The research, published online this month in the American Journal of Epidemiology, comes from the population-based Right from the Start project headed by Katherine Hartmann, M.D., Ph.D., deputy director of the Vanderbilt Institute for Medicine and Public Health.
Hartmann is senior author of the study, entitled “Self-Reported Vitamin Supplementation in Early Pregnancy and the Risk of Miscarriage.” The first and subsequent authors are at the University of North Carolina at Chapel Hill, where Hartmann was prior to joining Vanderbilt two years ago, and where much of the research was completed.
Nearly 4,800 women were enrolled either before they became pregnant or within the first two months of pregnancy. Early ultrasounds confirmed pregnancies, and miscarriages occurred in 524 of the women.
A survey showed that 95 percent of the women, who came from many backgrounds, took prenatal vitamins or multivitamins. Those who did not take either had roughly twice the risk of miscarriage.
“While this is a large study, it is observational and so it has its limitations in drawing conclusions about cause and effect,” Hartmann said. “But there are many studies that indicate folate protects against birth defects, like neural tube defects and cleft lip/palate. There should be no hesitation to use our observed 50 percent reduction in the risk for miscarriage to bolster the use of pre-conception prenatal vitamins.”
The majority of women in this study were planning to conceive, while in the United States, about half of all pregnancies are unplanned.
“That makes our population different, but it doesn’t diminish the importance of this closer look at the effects of vitamins on the rate of miscarriage,” Hartmann said.
Hartmann said the question is made more interesting because the generally accepted theory is that 60 percent of early miscarriage is because of genetics.
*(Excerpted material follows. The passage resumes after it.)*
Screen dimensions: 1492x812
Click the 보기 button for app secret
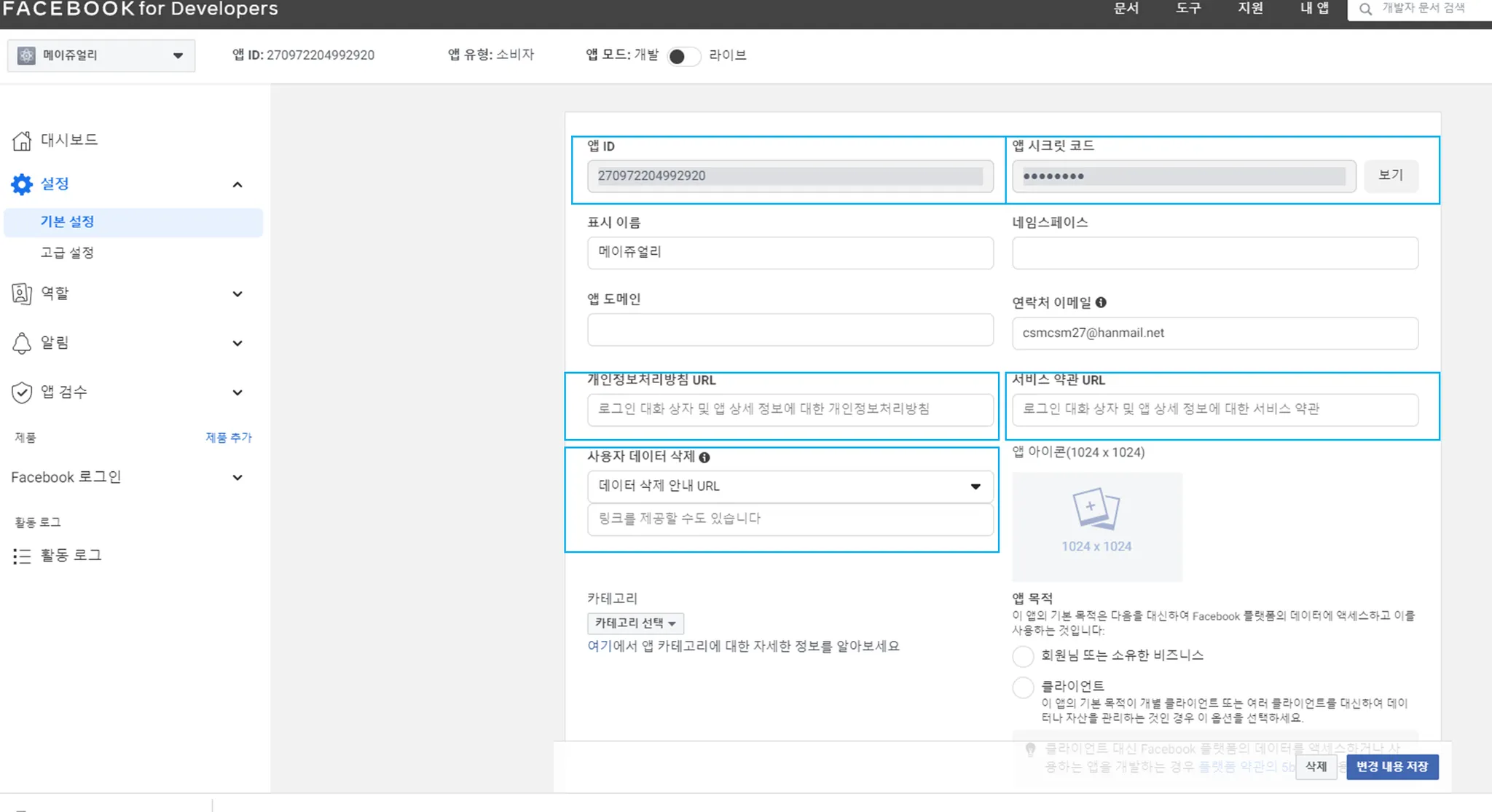(x=1390, y=176)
“So much has changed in the last 30 to 50 years. More study is needed to find out if losses are more common now and if the overall mix of causes has shifted. Today’s nutrition might be worse for early pregnancy; more women have type 2 diabetes, we’re exposed to more environmental threats and it may be that advancing maternal age changes needs,” she said. “We are just working with old data and need new data.”